FOREWORD. This booklet on the tragedy of the Sudeten Germans is a labor of love and a call for truth and justice. As a child I used to listen enthralled as my mother and father harmonized the Boehmerwald song: "Just a last time, 0 Lord, grant I may see again, My home and homeland in the Boehmerwald."
At that time, before World War I, the Sudeten Germans of what in 1919 became Czechoslovakia were among the most blessed people in the world. Under the Hapsburgs nobody even dreamed of an Iron Curtain! Tragedy began when in 1919 the "Champions of Democracy" tore the Sudeten Germans from Austria.
Then, after another Allied crusade for "freedom," they became the victims of the most brutal atrocity, when the Czech "Democrats" drove three million of them from their homelands and did 241,000 of them to death. Since then the Boehmerwald is cut off from the West like a concentration camp with barbed wire entaglements.
The Sudeten Germans, one of the most Christian and most decent people of the world, had become the unluckiest. That is why I wrote this booklet, and hope you, who read it, will take its message to heart. The book just sort of grew, and if there are some overlappings I hope you will bear with them.
It started when the magazine reason (Santa Barbara, California, 93101) invited me to write a scholarly article on "The Sudeten-German Tragedy." This was published in February, 1976 (pages 29-31). With permission of reason it is here Section I.
The second section, entitled, "The Sudeten Germans from Munich to Potsdam" was first published in two parts in Steppingstones (Box 612, Silver Spring, Maryland 20901. Part I, Spring, 1977; Part 11, Summer, 1978). To both reason and Steppingstones I give thanks.
The third section, "The Sudeten Germans from Potsdam to the Present," is here published for the first time. It more especially features the actual brutality of the expulsion and hopefully is not too schocking.
In this connection an apology is due to that minority of Czechs who did not approve of or participate in the expulsion atrocity the majority of seven million Czechs committed.
Although Moscow and Tel Aviv and New York were the real instigators, the Czech people were the ones who visibly up-rooted and robbed the Sudeten Germans and murdered 241,000 of them, and what women they did no~ rape they handed over to the Soviet soldiers to rape.
In describing such a holocaust one cannot identify every guilty one by name and is forced to do so collectively as "Czechs." May the merciful God reward such of them who were not guilty - or who have since repented.
And may these more and more give proof .of their Christianity by speaking up for restitution to the Sudeten Germans of their homelands and their homes in freedom.
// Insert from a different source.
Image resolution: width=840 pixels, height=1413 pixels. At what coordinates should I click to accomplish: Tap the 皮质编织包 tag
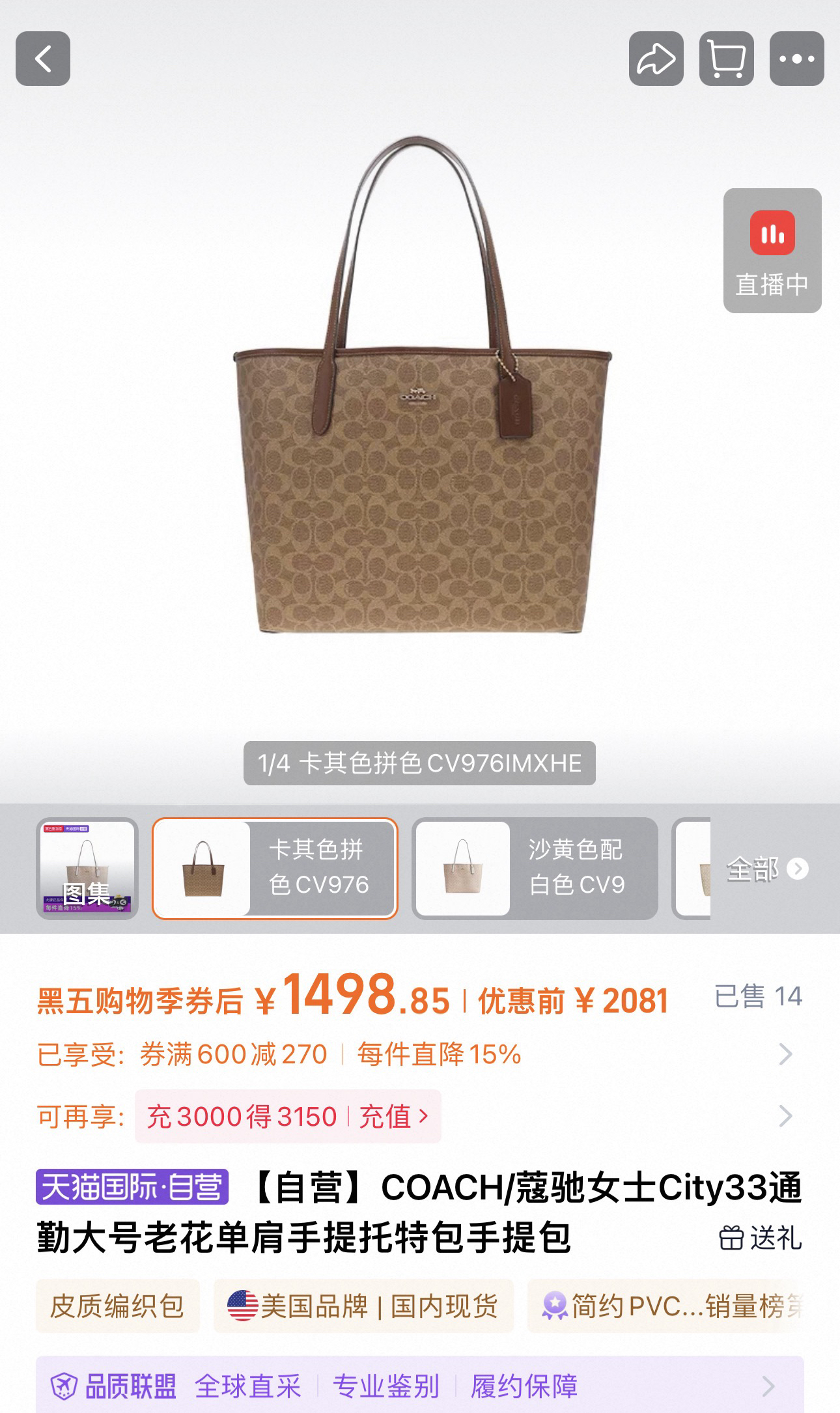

When enough of them so speak up, whatever stigma now attaches to the Czechs will soon be erased and Central Europe will come to enjoy again the Christian amity that prevailed before Wilson and Roosevelt "made democracy work" there by betraying those Christian peoples to the atheistic bolsheviks.
Above all may this booklet induce us Americans to raise our voices to demand truth and justice for the Sudeten people, the restitution to them of their homes and homelands in the Boehmerwald!